▶ **Alıntılanan Metin**
-- -- --

Tekirdağ 2 No’lu T Tipi Kapalı Ceza İnfaz Kurumu
 
*Bir mahpusun sayım sırasında ayağa kalkmadığı gerekçesiyle infaz koruma memurları tarafından darp edildiği
 
*Mahpusların koğuşlarının herhangi bir talepleri olmadığı halde, güvenlik gerekçesiyle 2-3 ayda bir değiştirildiği
 
*Koğuşlarda her ay 3 defa detaylı arama yapıldığı, her aramada koğuştaki eşyalara el konulduğu, açlık grevine giren mahpuslara disiplin cezasının verildiği aktarılmıştır.
 
Çorlu Yüksek Güvenlikli Ceza İnfaz Kurumu
 
*Hapishane girişinde çıplak arama yapıldığı, çıplak aramayı kabul etmeyen mahpusun darp edildiği, mahpusların havalandırmaya farklı suçlardan mahpuslarla birlikte çıkarıldıkları, bu nedenle havalandırma saatlerinde rahat hissetmedikleri
 
*Rutin olarak ayda 2 defa hücrelerde arama yapıldığı, hastaneye sevk sırasında sorun yaşandığı ve bazı doktorların kelepçeli muayene dayattığı
 
*Telefon hakkı kullandırılırken mahpuslara tekmil dayatıldığı, hapishanede kurs ve atölye alanı ve imkanı olmadığı aktarılmıştır.

-- -- --

▶ **Çıkarılan Bilgiler**

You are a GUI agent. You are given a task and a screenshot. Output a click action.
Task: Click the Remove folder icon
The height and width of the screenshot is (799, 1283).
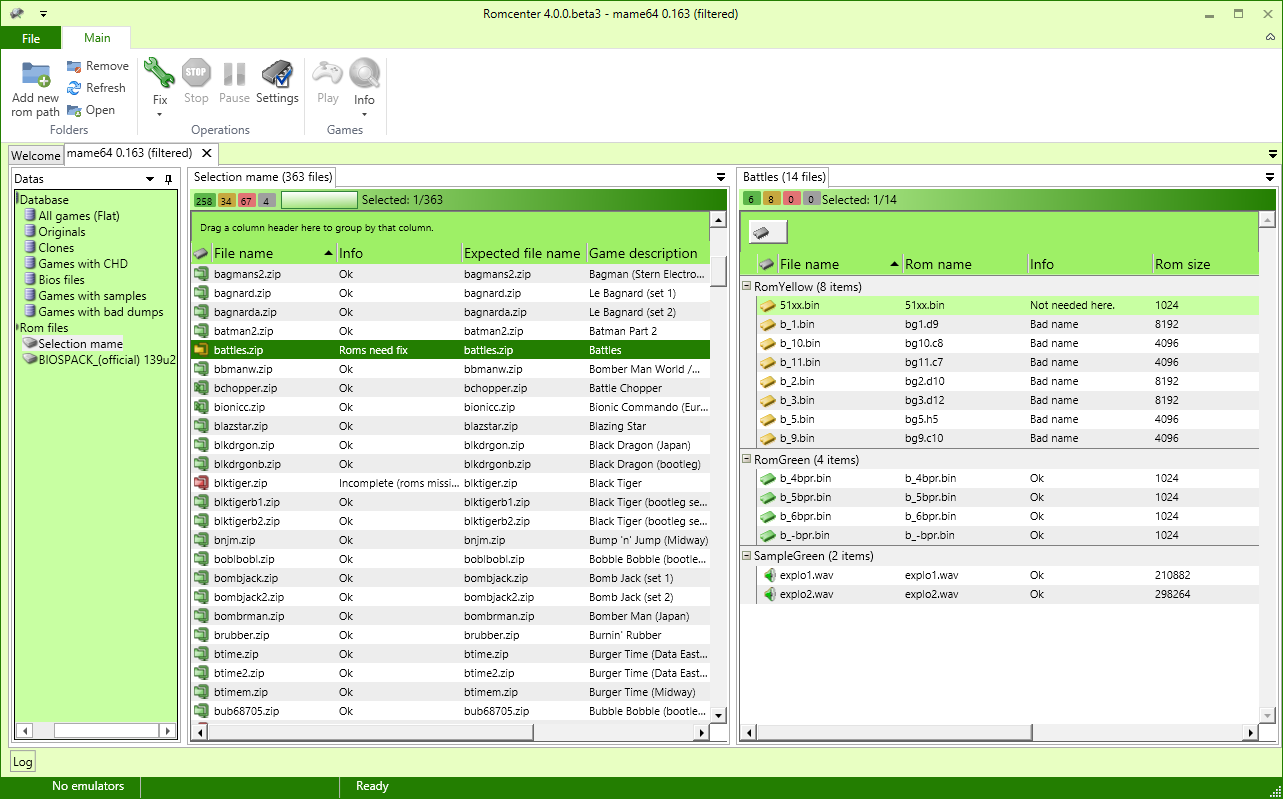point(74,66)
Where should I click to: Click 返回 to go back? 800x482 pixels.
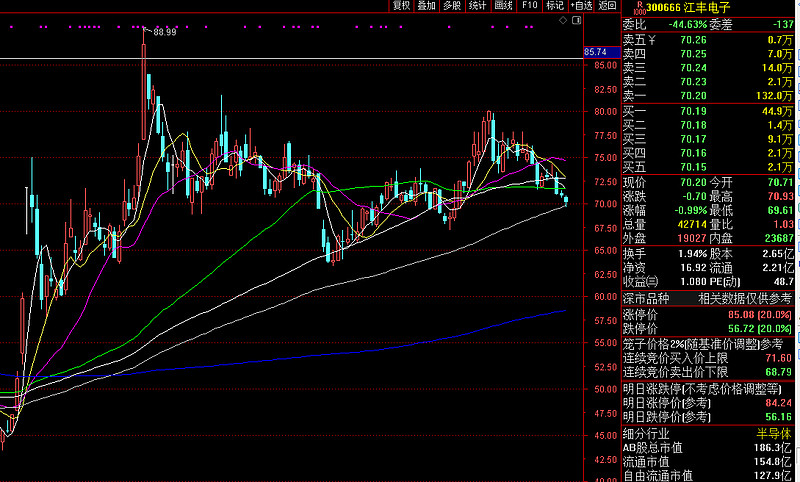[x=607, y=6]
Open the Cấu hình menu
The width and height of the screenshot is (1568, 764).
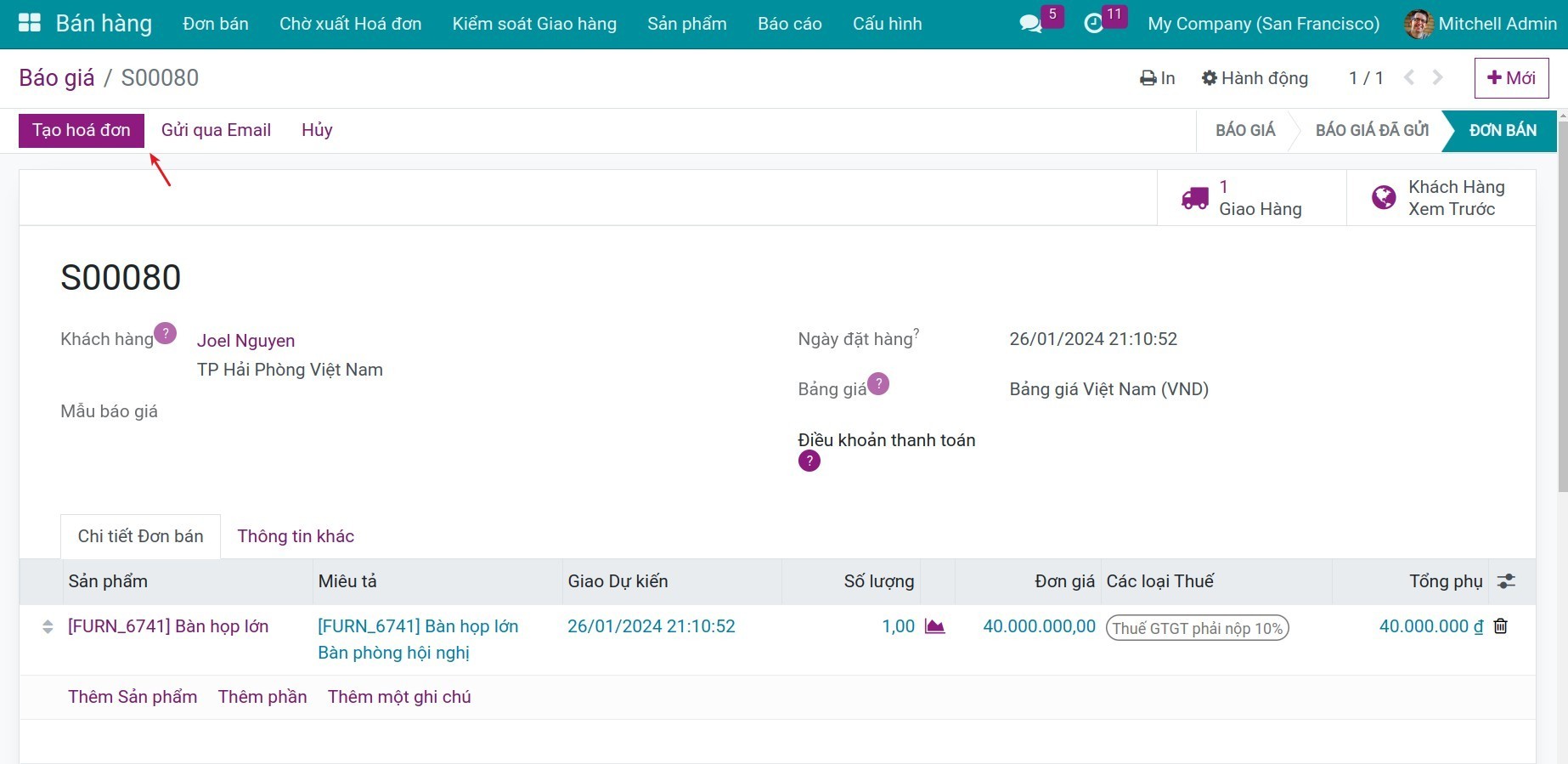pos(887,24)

-- -- --

▶ **Yapılacak İş**
Alıntılanan metinden "Çorlu Yüksek Güvenlikli" sözcükleriyle başlayan bölümü alın ve "imkanı olmadığı aktarılmıştır." sözcüklerinden sonra bitirerek yeniden yazın. Bu bölümde "Telefon hakkı" ifadesini "Görüş hakkı" olarak güncelleyin.

▶ **Alıştırma Yanıtı**
Çorlu Yüksek Güvenlikli Ceza İnfaz Kurumu
 
*Hapishane girişinde çıplak arama yapıldığı, çıplak aramayı kabul etmeyen mahpusun darp edildiği, mahpusların havalandırmaya farklı suçlardan mahpuslarla birlikte çıkarıldıkları, bu nedenle havalandırma saatlerinde rahat hissetmedikleri
 
*Rutin olarak ayda 2 defa hücrelerde arama yapıldığı, hastaneye sevk sırasında sorun yaşandığı ve bazı doktorların kelepçeli muayene dayattığı
 
*Görüş hakkı kullandırılırken mahpuslara tekmil dayatıldığı, hapishanede kurs ve atölye alanı ve imkanı olmadığı aktarılmıştır.